In the eyes of the Church’s magisterium, the biblical text clearly indicates that in their common humanity, both sexes are essentially alike: “From the very beginning, both are persons, unlike the other living beings in the world about them.
The woman is another ‘I’ in a common humanity” (
Pope John Paul II 1988, No. 6). The equal dignity of man and woman as persons, however, does not mean indistinctive equality, but “is realized as physical, psychological and ontological complementarity, giving rise to a harmonious relationship of ‘uni-duality’” (
Congregation for the Doctrine of the Faith 2004, No. 8). In this sense, the sexual difference characterizes man and woman “not only on the physical level, but also on the psychological and spiritual” level, and this “diversity, linked to the complementarity of the two sexes, allows thorough response to the design of God according to the vocation to which each one is called” (
Holy Congregation for Catholic Education 1983, No. 5). According to the Church’s conviction, only sin has turned this creationally good relationship of the sexes into a “potentially conflictual” one (
Congregation for the Doctrine of the Faith 2004, No. 8).
The basic three-step of the magisterium’s gender anthropology therefore consists of the following: “Man and woman are equal as persons”, “men and women are different in their expression of humanity”, “women and men are dependent on mutual partnership” (cf.
Secretariat of the German Bishops’ Conference 1981, pp. 8–18). In external perception, this has long been perceived as a “stereotypical pattern of argumentation” of post-conciliar Church teachings on questions of the position of men and women, because on the one hand, “the equal personal dignity of women is emphasized again and again, on the other hand, the peculiarity of women, their specific, special nature is strongly emphasized, in order to legitimize a different assignment of tasks and roles” (
Raming 1990, p. 420). Others state that a theological gender anthropology “at the height of the current state of human scientific research” remains a desideratum as long as the Church’s magisterium holds on to “a pre-modern, essentialist concept of nature”, “by which certain assumptions about the ‘nature’ of women (or the sexes) are directly linked to normative expectations of their social roles” (
Heimbach-Steins 2007, p. 34).
The magisterium is nevertheless immune to such criticism, even if it is shared by many of the faithful, because according to their self-understanding, the Pope and the Bishops are not free to change the current Church’s doctrine on the relations between man and woman. Thus, Pope John Paul II emphasized that a deepening of the theological and anthropological foundations of gender difference is, as always, “a question of understanding the reason for and the consequences of the Creator’s decision that the human being should always and only exist as a woman or a man. It is only by beginning from these bases, which make it possible to understand the greatness of the dignity and vocation of women, that one is able to speak of their active presence in the Church and in society” (
Pope John Paul II 1988, No. 1). God’s plan for the sexes is the crucial factor for the magisterium’s anthropology. The Pope and the Bishops see themselves committed to this divine plan as its binding interpreters (cf.

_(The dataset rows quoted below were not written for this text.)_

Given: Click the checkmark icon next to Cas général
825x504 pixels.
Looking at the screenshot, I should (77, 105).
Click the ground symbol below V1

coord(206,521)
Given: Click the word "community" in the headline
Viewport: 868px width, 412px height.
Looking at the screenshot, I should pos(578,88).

Second Vatican Council 1966, No. 10; c. 747 § 1
Codex Iuris Canonici 1983) when emphasizing that “man and woman are distinct, and will remain so for all eternity” (
Congregation for the Doctrine of the Faith 2004, No. 12).
The knowledge that God created human beings as man and woman in mutual relation to one another should enable Catholics to “appreciate that the presence of
a certain diversity of roles is in no way prejudicial to women, provided that this diversity is not the result of an arbitrary imposition, but is rather an expression of what is specific to being male and female” (
Pope John Paul II 1995, No. 11). Even if the human body in both sexes “includes right from the beginning the nuptial attribute, that is, the capacity of expressing love” (
Pope John Paul II 1980), women furthermore have a special and “naturally spousal predisposition” (
Pope John Paul II 1988, No. 20) according to Church’s doctrine. This specificity of the female personality makes it understandable from the magisterium’s point of view why man was not created for woman, but vice versa, why woman was created for man, without this implying a subordination of woman to man (
Congregation for the Doctrine of the Faith 2004, No. 6).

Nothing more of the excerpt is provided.